Resources

Luis D. Verde Arregoitia - Why’d you load that package for?

video
Oct 31, 2024
4:24

image: thumbnail.jpg

Transcript#

This transcript was generated automatically and may contain errors.

Hi, everyone. My name is Luis. I'm a biologist. I study mammals. I do research in ecology and evolution. But as part of my work, I'm often helping students and colleagues with their analysis. And this involves a lot of running and explaining and fixing code that I didn't write myself.

So, by the way, in this research setting, people tend to work interactively with scripts. And there they'll be loading different packages to do different things. Sometimes I'll recognize the names and what they're for, but a lot of the times I won't. That's fine. No one's expected to know all about the tens of thousands of packages out there. And I'm not the only one that sometimes needs clarification, right? Like this user here. His grammar, not mine. That's my talk title.

Adding comments to package load calls

So say we're loading some packages in a script like here. So my practice nowadays is to ask the people I'm working with, what are these for or is there anything I should know about them? And if so, let's just go ahead and add these little code comments. And at least to me, this is already giving me a pretty good idea of what's going to happen later on in the script.

And I know that this conflicts with good practices of not adding too many code comments. But in my opinion, these little package comments are fairly unobtrusive. And we're loading packages once per script ideally, so it's not too much clutter. I think it's okay to do.

And if I'm asking people to add these comments to their code, then I should help create them or do something to automate these comments. So what I did was to develop some tools that can build these comments, either by pulling information from package descriptions, or just checking a script to see how the different package elements are used. And after that, I wanted to examine comments in public code to see if people are doing more or less this overall.

And if I'm asking people to add these comments to their code, then I should help create them or do something to automate these comments.

The annotater package

So here's the tool I built for this. It's the annotater R package. It can add various bits of information to library load calls. So let me just show you. Through either functions or add-ins, we can do things like add the package title next to each call. And package titles are usually short and informative, in my opinion. Or we can list the exported functions from each package if they appear in a script. Or this one that I use a lot, which adds versions and sources.

What people are doing on GitHub

So now I've seen comments like this here and there, especially in blogs and teaching materials, but I wanted to check thoroughly. So what I did was to search a snapshot of public GitHub repositories. The details for this are in my blog, but of about half a million relevant files, I located 4,000 comments I could look at.

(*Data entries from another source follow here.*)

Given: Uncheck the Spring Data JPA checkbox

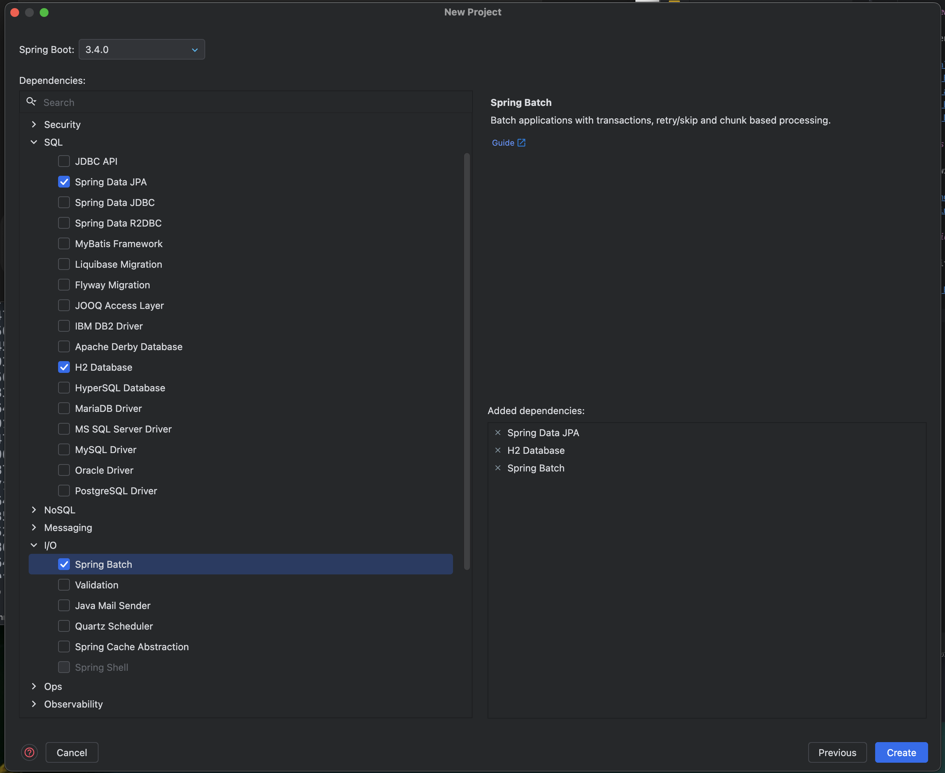Looking at the screenshot, I should (x=64, y=182).
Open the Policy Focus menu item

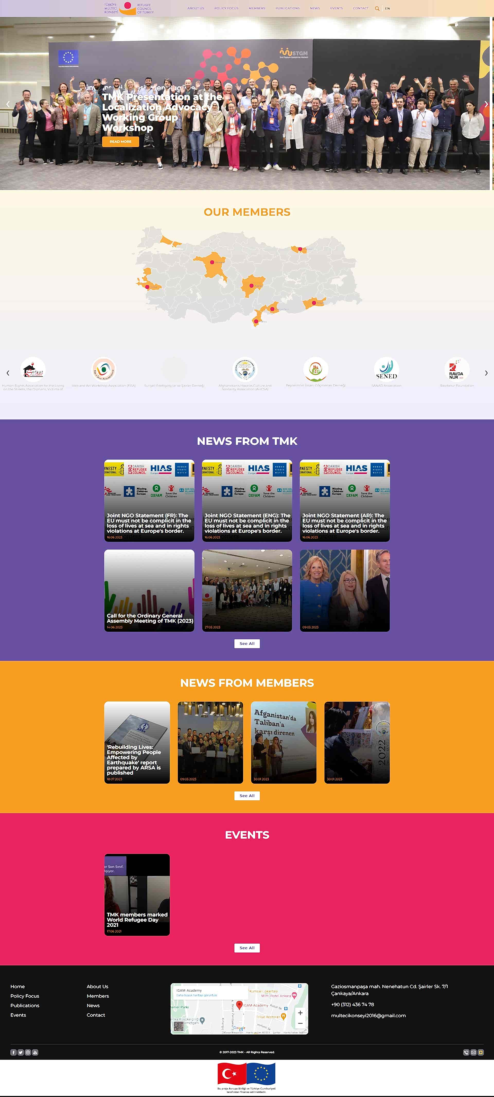click(x=226, y=9)
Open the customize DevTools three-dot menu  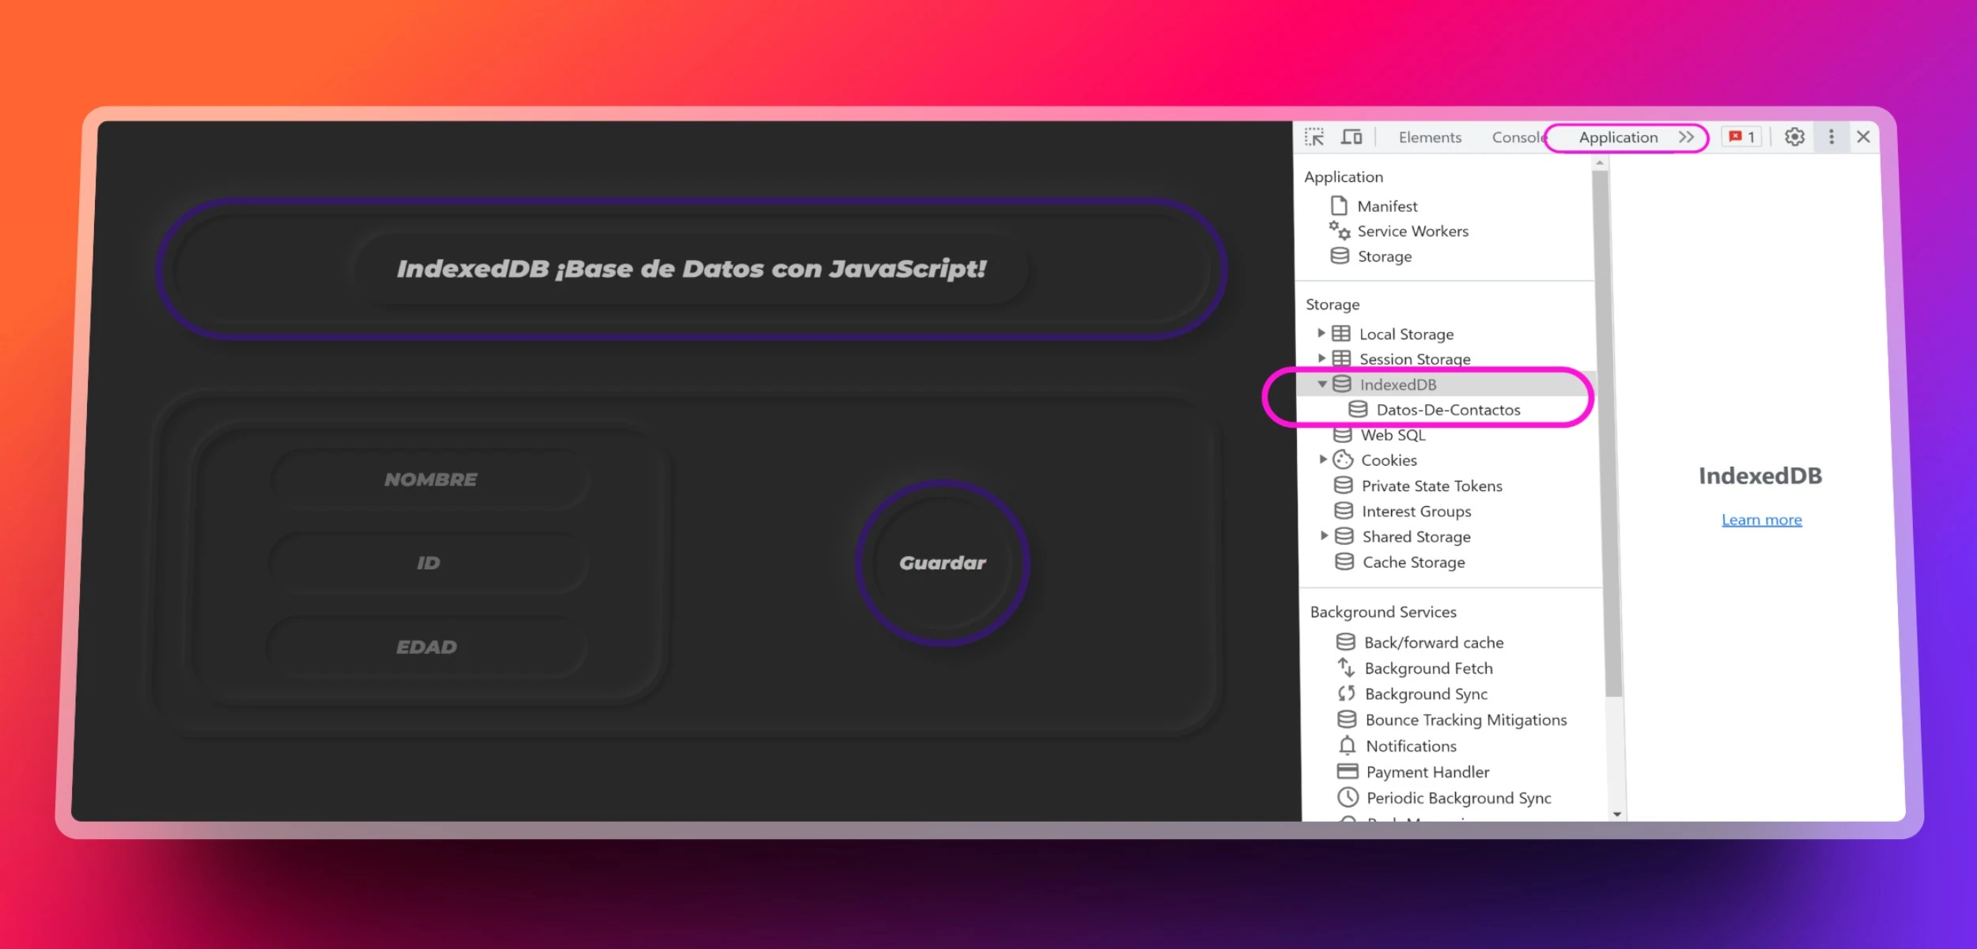pos(1832,137)
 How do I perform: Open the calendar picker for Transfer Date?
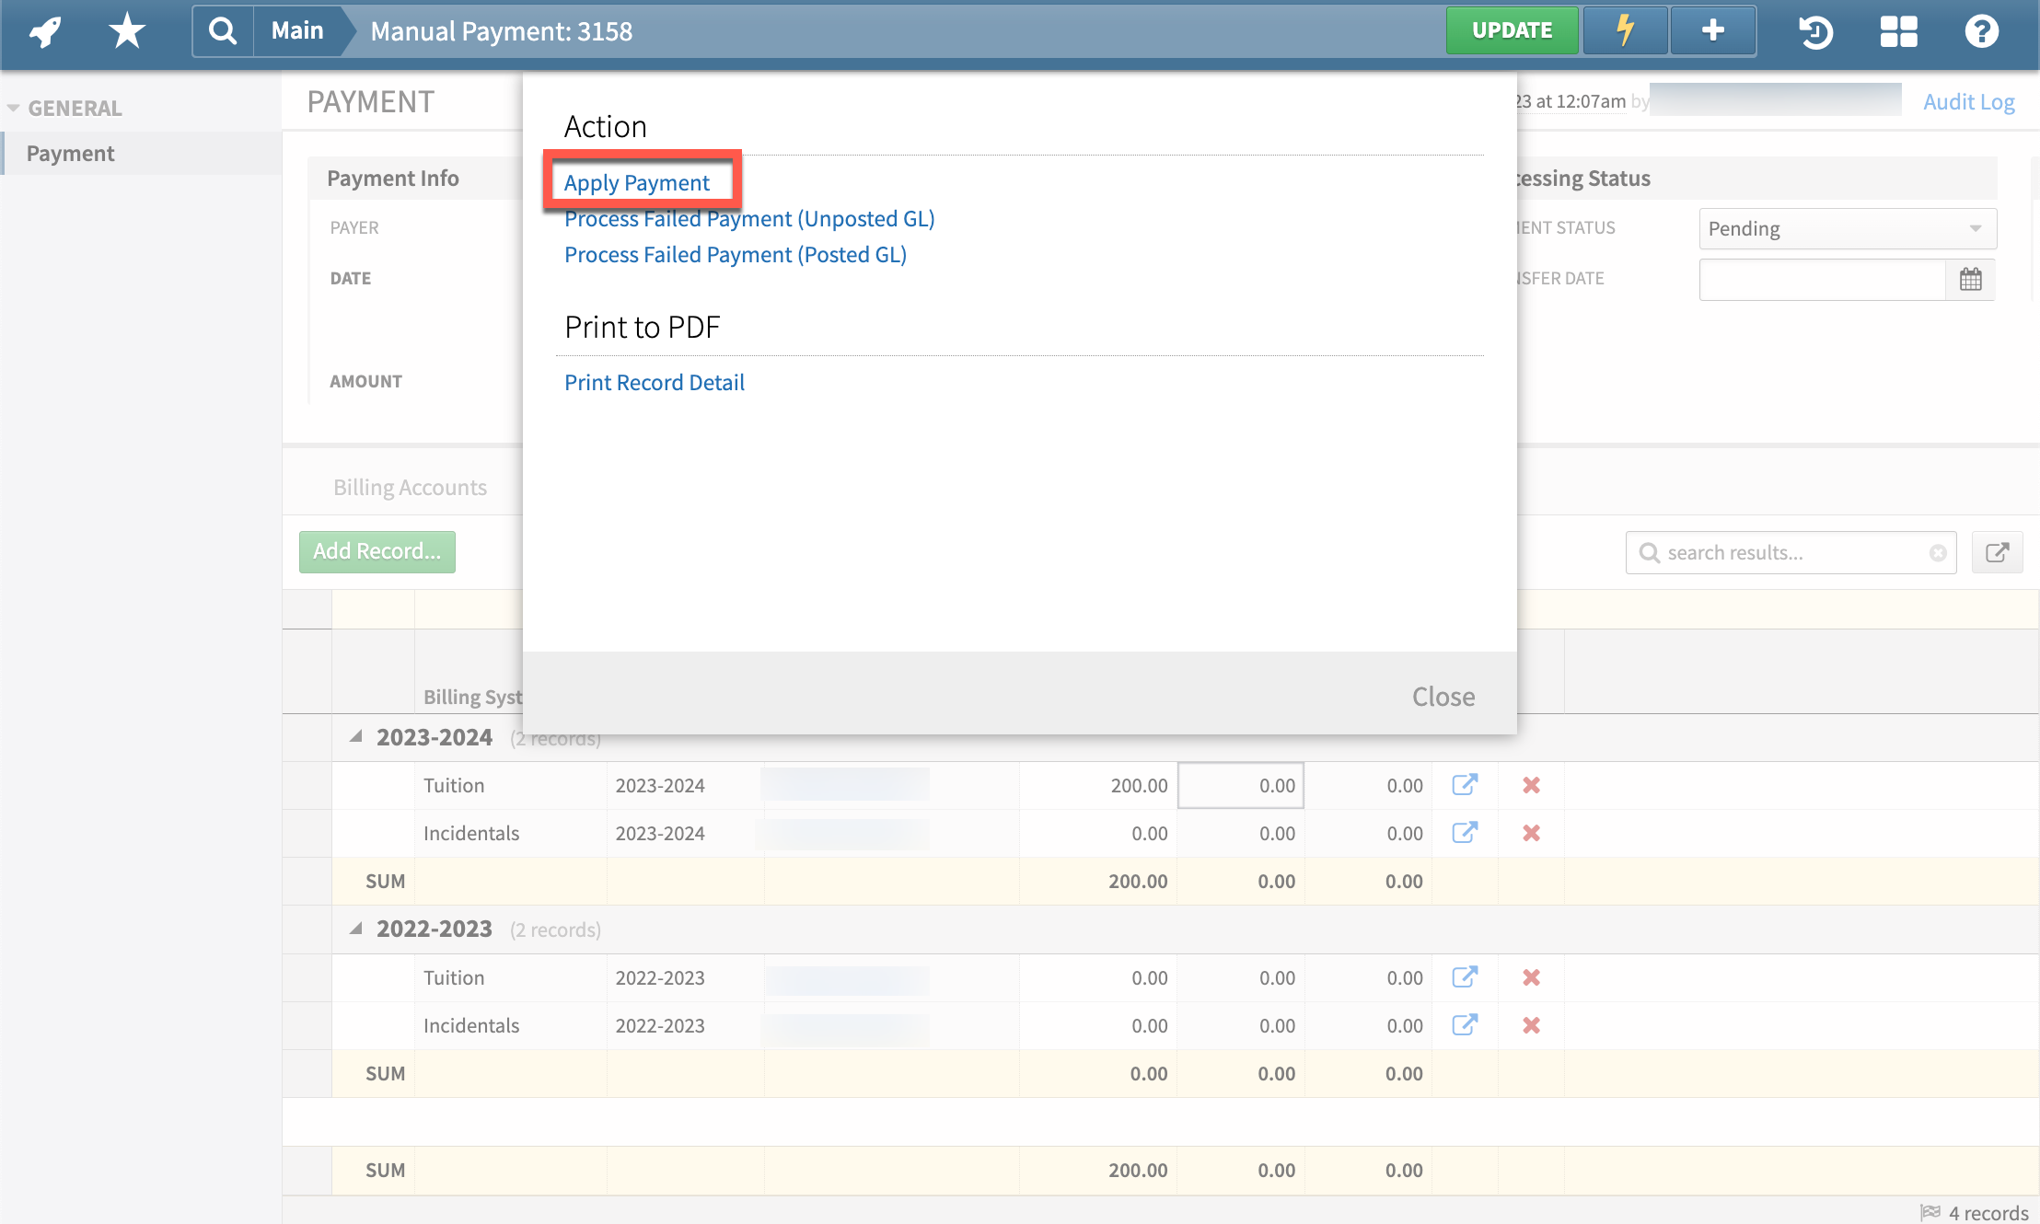(1970, 279)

I'm not naming package names here, just the comments, but overall people are mentioning the overall purpose of their packages or any functions of interest, which was a good thing to know.

A fair amount of comments about pipes for some reason, and people leaving various technical details. Here's a few more that I found amusing. I'm not naming names here as well. You can guess, try and guess which package those are for.

But now let me just leave you to at least consider adding these sorts of comments to your code, especially if it's meant to be read by others. This is a low effort thing to do with a potential high reward, and it's like with this baby drawing here. If we know what the little kid is trying to draw, then we might see them see and recognize the elements sooner. And same thing with code, I think.

So if we provide some context and intention, we'll be reducing the amount of guesswork and interpretation that people will do when they encounter new code that they haven't seen before. So yeah, we should do this to give users of our code a head start. That's it for me, so catch me outside if you want. Thank you.

This is a low effort thing to do with a potential high reward.